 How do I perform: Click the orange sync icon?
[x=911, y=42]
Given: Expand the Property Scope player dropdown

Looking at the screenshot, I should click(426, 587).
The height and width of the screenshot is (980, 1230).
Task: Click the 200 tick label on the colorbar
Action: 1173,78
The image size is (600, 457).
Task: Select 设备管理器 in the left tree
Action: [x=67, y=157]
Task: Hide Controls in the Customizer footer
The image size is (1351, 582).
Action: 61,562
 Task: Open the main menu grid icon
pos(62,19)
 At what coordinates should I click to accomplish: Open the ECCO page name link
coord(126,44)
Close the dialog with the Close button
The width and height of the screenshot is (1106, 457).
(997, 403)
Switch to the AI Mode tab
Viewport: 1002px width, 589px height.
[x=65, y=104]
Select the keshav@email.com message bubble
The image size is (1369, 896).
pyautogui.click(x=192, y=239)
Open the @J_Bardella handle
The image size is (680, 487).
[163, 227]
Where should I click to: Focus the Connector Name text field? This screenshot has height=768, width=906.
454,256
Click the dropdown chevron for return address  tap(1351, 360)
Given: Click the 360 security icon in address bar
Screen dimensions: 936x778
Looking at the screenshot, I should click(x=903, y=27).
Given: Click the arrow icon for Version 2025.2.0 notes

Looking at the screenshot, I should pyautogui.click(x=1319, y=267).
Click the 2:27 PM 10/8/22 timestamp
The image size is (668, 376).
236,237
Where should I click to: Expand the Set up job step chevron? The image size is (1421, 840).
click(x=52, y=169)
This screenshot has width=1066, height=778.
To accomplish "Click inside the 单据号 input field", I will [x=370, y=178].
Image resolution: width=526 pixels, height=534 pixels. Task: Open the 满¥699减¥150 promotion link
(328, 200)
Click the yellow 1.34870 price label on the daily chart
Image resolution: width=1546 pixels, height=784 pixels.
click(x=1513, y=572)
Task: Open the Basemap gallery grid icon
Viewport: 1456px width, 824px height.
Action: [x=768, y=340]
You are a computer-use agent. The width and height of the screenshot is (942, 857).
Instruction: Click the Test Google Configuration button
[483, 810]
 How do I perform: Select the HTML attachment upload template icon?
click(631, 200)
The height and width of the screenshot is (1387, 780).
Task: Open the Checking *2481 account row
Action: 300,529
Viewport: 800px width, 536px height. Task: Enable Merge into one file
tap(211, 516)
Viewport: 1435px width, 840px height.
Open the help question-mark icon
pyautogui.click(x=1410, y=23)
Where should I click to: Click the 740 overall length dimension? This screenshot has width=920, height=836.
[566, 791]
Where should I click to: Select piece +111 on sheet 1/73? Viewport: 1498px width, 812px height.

## Written exercise:
Reproduce the material above word for word.

## Response:
 How do I perform: Click the orange sync icon?
[x=911, y=42]
Given: Expand the Property Scope player dropdown

Looking at the screenshot, I should click(426, 587).
The height and width of the screenshot is (980, 1230).
Task: Click the 200 tick label on the colorbar
Action: 1173,78
The image size is (600, 457).
Task: Select 设备管理器 in the left tree
Action: [x=67, y=157]
Task: Hide Controls in the Customizer footer
The image size is (1351, 582).
Action: 61,562
 Task: Open the main menu grid icon
pos(62,19)
 At what coordinates should I click to accomplish: Open the ECCO page name link
coord(126,44)
Close the dialog with the Close button
The width and height of the screenshot is (1106, 457).
(997, 403)
Switch to the AI Mode tab
Viewport: 1002px width, 589px height.
[x=65, y=104]
Select the keshav@email.com message bubble
The image size is (1369, 896).
pyautogui.click(x=192, y=239)
Open the @J_Bardella handle
The image size is (680, 487).
[163, 227]
Where should I click to: Focus the Connector Name text field? This screenshot has height=768, width=906.
454,256
Click the dropdown chevron for return address  tap(1351, 360)
Given: Click the 360 security icon in address bar
Screen dimensions: 936x778
Looking at the screenshot, I should click(x=903, y=27).
Given: Click the arrow icon for Version 2025.2.0 notes

Looking at the screenshot, I should pyautogui.click(x=1319, y=267).
Click the 2:27 PM 10/8/22 timestamp
The image size is (668, 376).
236,237
Where should I click to: Expand the Set up job step chevron? The image size is (1421, 840).
click(x=52, y=169)
This screenshot has width=1066, height=778.
To accomplish "Click inside the 单据号 input field", I will [x=370, y=178].
Image resolution: width=526 pixels, height=534 pixels. Task: Open the 满¥699减¥150 promotion link
(328, 200)
Click the yellow 1.34870 price label on the daily chart
Image resolution: width=1546 pixels, height=784 pixels.
click(x=1513, y=572)
Task: Open the Basemap gallery grid icon
Viewport: 1456px width, 824px height.
Action: [x=768, y=340]
You are a computer-use agent. The width and height of the screenshot is (942, 857).
Instruction: Click the Test Google Configuration button
[483, 810]
 How do I perform: Select the HTML attachment upload template icon?
click(631, 200)
The height and width of the screenshot is (1387, 780).
Task: Open the Checking *2481 account row
Action: 300,529
Viewport: 800px width, 536px height. Task: Enable Merge into one file
tap(211, 516)
Viewport: 1435px width, 840px height.
Open the help question-mark icon
pyautogui.click(x=1410, y=23)
Where should I click to: Click the 740 overall length dimension? This screenshot has width=920, height=836.
[566, 791]
Where should I click to: Select piece +111 on sheet 1/73? Viewport: 1498px width, 812px height.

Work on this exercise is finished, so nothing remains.